### Teks yang Ditampilkan:
────

OpenAI mempublikasikan studi terbaru yang menjelaskan mengapa ChatGPT dan model kecerdasan buatan (AI) generatif lainnya sering mengalami “halusinasi”.
Istilah halusinasi dalam AI merujuk pada jawaban atau informasi dari chatbot AI yang tampak meyakinkan, tetapi nyatanya salah atau tidak berdasar fakta.

Menurut penelitian tersebut, halusinasi bukanlah gangguan dalam sistem, melainkan konsekuensi dari cara model AI dilatih dan dievaluasi.
OpenAI menekankan, sistem pelatihan AI yang berlaku saat ini justru mendorong model AI menebak jawaban ketika tidak yakin, alih-alih mengakui ketidaktahuan.
Para peneliti menganalogikan fenomena ini seperti ujian pilihan ganda.

────

### Bahan yang Disediakan:
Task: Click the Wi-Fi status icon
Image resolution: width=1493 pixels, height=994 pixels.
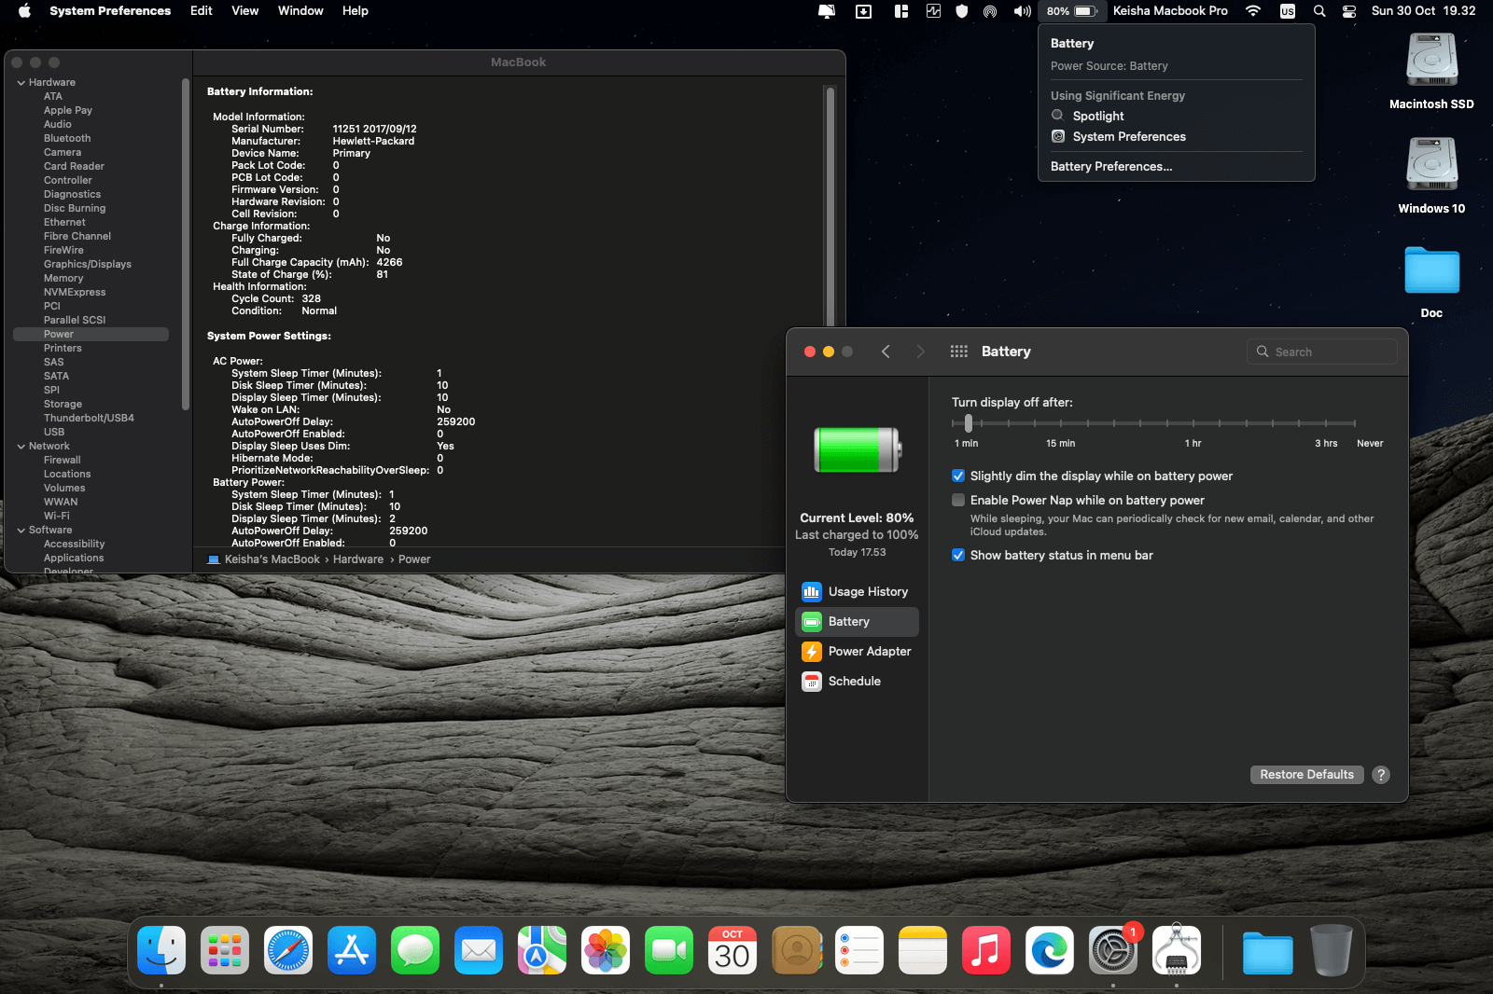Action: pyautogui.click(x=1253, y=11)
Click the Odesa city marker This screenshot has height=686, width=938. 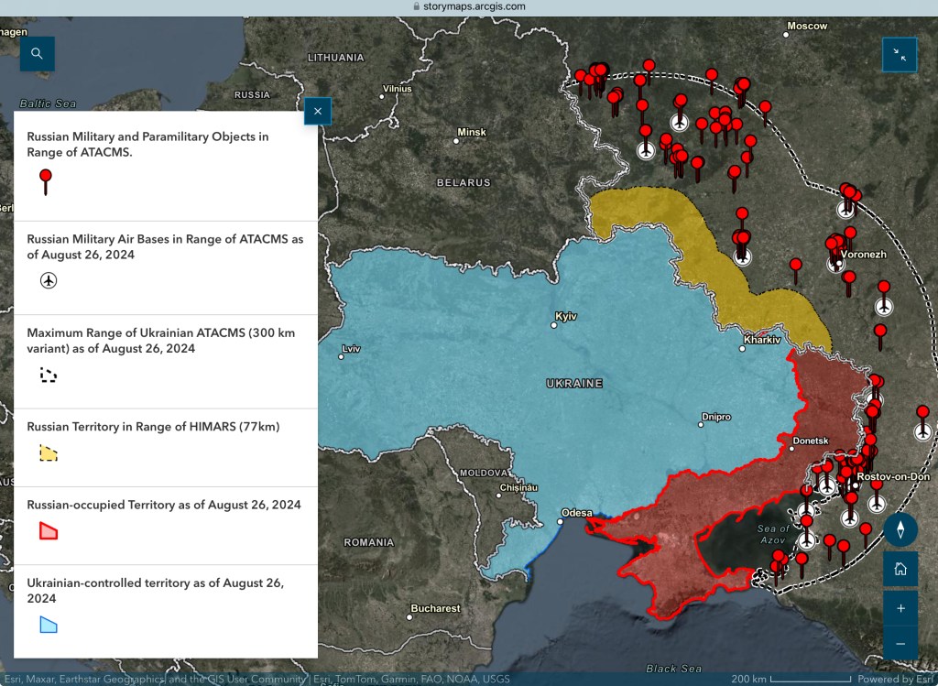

────

### Latihan:
1 – Tentukan apakah pernyataan (a), (b), dan (c) sesuai dengan teks tentang halusinasi AI. Jawab ya atau tidak untuk masing-masing, lalu kutip kata-kata teks yang menjadi penentunya.
(a) Menurut penelitian tersebut, halusinasi merupakan gangguan dalam sistem.
(b) Sistem pelatihan AI saat ini mendorong model menebak jawaban ketika tidak yakin.
(c) Para peneliti membandingkan fenomena ini dengan ujian pilihan ganda.
2 – Menurut teks tentang halusinasi AI, apa yang dimaksud dengan istilah halusinasi dalam AI?
Data di atas tidak diperlukan untuk mengerjakan latihan ini.

### Jawaban yang Diharapkan:
1 –
(a) Tidak: "halusinasi bukanlah gangguan dalam sistem, melainkan konsekuensi dari cara model AI dilatih dan dievaluasi"
(b) Ya: "justru mendorong model AI menebak jawaban ketika tidak yakin, alih-alih mengakui ketidaktahuan"
(c) Ya: "Para peneliti menganalogikan fenomena ini seperti ujian pilihan ganda"

2 – Jawaban atau informasi dari chatbot AI yang tampak meyakinkan, tetapi nyatanya salah atau tidak berdasar fakta.